English Admiral Robert Blake reached Tunis in 1655 to negotiate at Oliver Cromwell’s behest. England had recently beaten the Dutch navy and now was busy fighting Spain, which Tunis took as a signal to step up its seizures of English merchant ships. Should Tunis refuse to negotiate, Blake’s orders were to “assault them either by land or sea and fight with, kill and slay all such persons as shall oppose you.”
The Tunisians stated their bargaining position bluntly by firing on Blake’s ships. Blake sailed to Porto Farina in the Gulf of Tunis to commit mayhem on the corsairs anchored beneath the fortress guns. “The Lord, being pleased to favor us with a gentle breeze which cast the smoke on them ... facilitated our attack.” Blake sank or burned nine Tunisian corsairs with heavy loss of life, at a cost of just 25 English killed and 40 wounded. From Tunis, Blake sailed to Algiers for further “talks.” The sobering news of Blake’s punitive attack on Tunis preceded him, and the pasha was delightfully conciliatory, eagerly reaffirming his nine-year-old treaty with England.
Blake’s success inspired the other major powers to use force to discourage the unrelenting depredations on their shipping, but they discovered it acted as only a temporary brake on the attacks. Dutch Admiral Michiel de Ruyter, backed by a formidable fleet, dictated treaties to Tunis and Algiers in 1661 and liberated Christian prisoners. Ten years later, British Admiral Edward Spragg sailed burning ships—“fireships”—into the anchored Algerian squadron, destroying the cream of the fleet and killing 3,100 sailors. The shocking loss touched off a rebellion. The four janissary chiefs who had ruled Algiers for twelve years were assassinated, and a corsair captain was named the first “dey.” He and his descendants ruled Algiers until France’s invasion in 1830.
France was the next European power to retaliate against Algiers, whose dey had gone so far as to declare war. In 1682, Admiral Abraham Duquesne appeared off Algiers with orders to destroy the city, unleashing a terrific bombardment that killed 500 people and demolished 50 buildings. His orders executed, Duquesne sailed away without negotiating. The next year, he was back. He shelled the city again. Eager to avert further devastation, Dey Baba Hassen sent Duquesne a boatload of Algerians as hostages and offered to return hundreds of French slaves. But Duquesne wanted 700,000 livres in reparations for French shipping losses. Hassen said he didn’t have the money.

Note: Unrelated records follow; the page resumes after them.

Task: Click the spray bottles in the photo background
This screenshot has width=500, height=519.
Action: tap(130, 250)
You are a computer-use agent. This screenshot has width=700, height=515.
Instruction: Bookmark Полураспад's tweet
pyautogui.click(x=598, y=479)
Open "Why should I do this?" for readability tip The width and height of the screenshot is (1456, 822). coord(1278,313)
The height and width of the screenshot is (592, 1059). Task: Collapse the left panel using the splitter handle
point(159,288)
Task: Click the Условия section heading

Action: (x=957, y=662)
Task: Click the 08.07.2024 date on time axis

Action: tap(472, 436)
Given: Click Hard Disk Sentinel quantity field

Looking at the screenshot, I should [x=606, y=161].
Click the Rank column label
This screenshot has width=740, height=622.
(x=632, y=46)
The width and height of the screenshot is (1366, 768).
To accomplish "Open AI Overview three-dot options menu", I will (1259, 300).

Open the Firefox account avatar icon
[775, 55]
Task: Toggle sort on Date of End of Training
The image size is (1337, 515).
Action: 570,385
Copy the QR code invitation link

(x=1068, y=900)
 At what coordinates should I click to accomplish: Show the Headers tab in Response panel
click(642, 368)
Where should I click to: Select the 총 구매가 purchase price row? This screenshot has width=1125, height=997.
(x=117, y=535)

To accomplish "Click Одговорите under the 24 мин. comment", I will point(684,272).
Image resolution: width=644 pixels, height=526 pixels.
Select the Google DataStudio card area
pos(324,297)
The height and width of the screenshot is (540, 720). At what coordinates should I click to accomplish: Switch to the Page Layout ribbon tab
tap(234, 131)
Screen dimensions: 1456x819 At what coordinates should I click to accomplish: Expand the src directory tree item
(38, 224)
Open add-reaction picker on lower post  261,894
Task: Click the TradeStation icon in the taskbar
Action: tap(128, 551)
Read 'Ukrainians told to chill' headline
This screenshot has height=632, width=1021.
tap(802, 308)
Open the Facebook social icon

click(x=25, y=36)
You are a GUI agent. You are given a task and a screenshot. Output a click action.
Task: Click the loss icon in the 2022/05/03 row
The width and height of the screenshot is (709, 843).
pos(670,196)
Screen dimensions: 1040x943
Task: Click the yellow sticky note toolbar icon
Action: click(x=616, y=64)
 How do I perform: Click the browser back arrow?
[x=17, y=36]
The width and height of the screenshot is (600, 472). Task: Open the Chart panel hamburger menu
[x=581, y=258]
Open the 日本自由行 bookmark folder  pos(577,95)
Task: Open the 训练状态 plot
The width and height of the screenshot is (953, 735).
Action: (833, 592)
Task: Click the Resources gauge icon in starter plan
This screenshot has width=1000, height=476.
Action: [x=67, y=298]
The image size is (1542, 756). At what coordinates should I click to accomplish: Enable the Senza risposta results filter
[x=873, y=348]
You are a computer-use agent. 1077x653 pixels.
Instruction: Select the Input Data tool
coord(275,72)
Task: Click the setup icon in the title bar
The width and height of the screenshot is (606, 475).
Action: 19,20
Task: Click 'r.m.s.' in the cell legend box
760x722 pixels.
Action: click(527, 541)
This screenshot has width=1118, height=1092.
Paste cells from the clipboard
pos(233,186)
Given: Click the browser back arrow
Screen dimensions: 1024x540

One of the hostages delivered up by Hassen, Mezzo Morto, assured Duquesne that if he put him ashore he could convince Hassen to meet his terms. There was more to Morto’s plan than what he told the French admiral, who sent Morto to the city in a boat to try his persuasion on the dey. The former hostage proved to be a dynamo of vaulting ambition. He rallied the corsair captains, assassinated Hassen, succeeded him as dey, and then threatened to kill all the French nationals in Algiers with cannon fire if Duquesne didn’t stop the bombardment. Duquesne refused indignantly and ordered the fleet to resume its shelling.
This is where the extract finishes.